As a basis for our opinion, we have made the following assumptions and have relied upon the following:

(a) the authenticity of all documents submitted to us as originals, the genuineness of all signatures and the conformity to authentic originals of all documents submitted to us as copies and that all facts set forth in official public records and certificates and other documents supplied by public officials or otherwise conveyed to us by public officials are complete, true and accurate as of, and at all material times prior to, the date of this opinion letter;

(b) the parties to all executed documents or documents to be executed, excluding the Company, have legal capacity, had or will have the power, corporate or other, to enter into and perform all obligations thereunder and have also assumed the due authorization by all requisite action, corporate or other, and execution and delivery by such parties of such documents and, the validity, binding effect, and enforceability of such documents on all such parties;

(c) all facts set forth and statements made in certificates supplied by directors and/or officers of the Company, including the Opinion Support Certificate, are and remain true, accurate and complete;

(d) (i) all future Awards will be granted by the Company only in accordance with the terms of the Elemental Plan, and (ii) the Shares will be duly authorized and issued and sold only in accordance with the terms of and upon the due exercise or vesting of such future Awards, and otherwise in accordance with the terms of the Elemental Plan;

(e) all signatures on documents submitted to us are genuine, all documents submitted to us as originals are authentic and complete, and all documents submitted to us as copies conform to authentic and complete original documents;

(f) none of the documents, originals or copies of which we have examined, has been amended supplemented or revoked; and

(g)  all relevant individuals had full legal capacity at all relevant times.

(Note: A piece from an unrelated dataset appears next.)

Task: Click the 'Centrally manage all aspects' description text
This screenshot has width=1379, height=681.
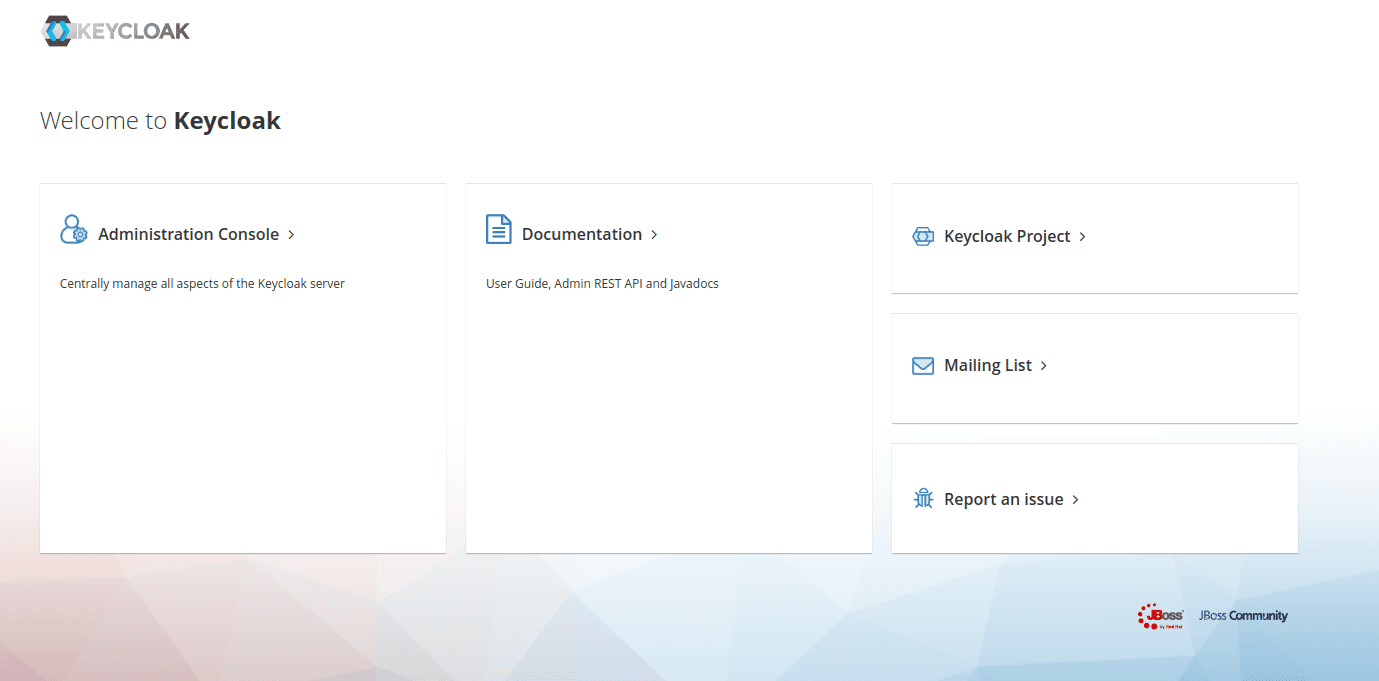Action: click(202, 284)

As to questions of fact material to our opinions, we have relied upon certificates of officers of the Company and of public officials. We have relied upon the certificates and other documents referred to above with respect to the accuracy of the factual matters contained therein and we have not performed any independent check or verification of such factual matters.

When our opinion refers to the Shares of the Company as being "fully-paid and non-assessable", we express no opinion as to actual receipt by the Company of the consideration for the issuance of such Shares or as to the sufficiency of the consideration received by the Company therefor.

Opinion

On the basis of the foregoing and subject to the qualifications and limitations herein expressed, we are of the opinion that up to an aggregate of 4,182,123 Shares issuable pursuant to future Awards granted in accordance with the Elemental Plan, upon the due exercise or vesting, as applicable, of such Awards in accordance with the terms of the Elemental Plan and their respective grant, including receipt by the Company of the full consideration therefor, will be issued as fully-paid and non-assessable common shares in the capital of the Company.

Qualification and Limitations

We hereby consent to the filing of this opinion letter as an exhibit to the Registration Statement. In giving this consent, we do not hereby admit that we come within the category of persons whose consent is required under Section 7 of the Securities Act, or the rules or regulations of the SEC promulgated thereunder.

This opinion is furnished solely for the benefit of the Company in connection with the registration of the Shares pursuant to the Registration Statement. This opinion may not be relied upon by any other person or used for any other purpose without our prior written consent.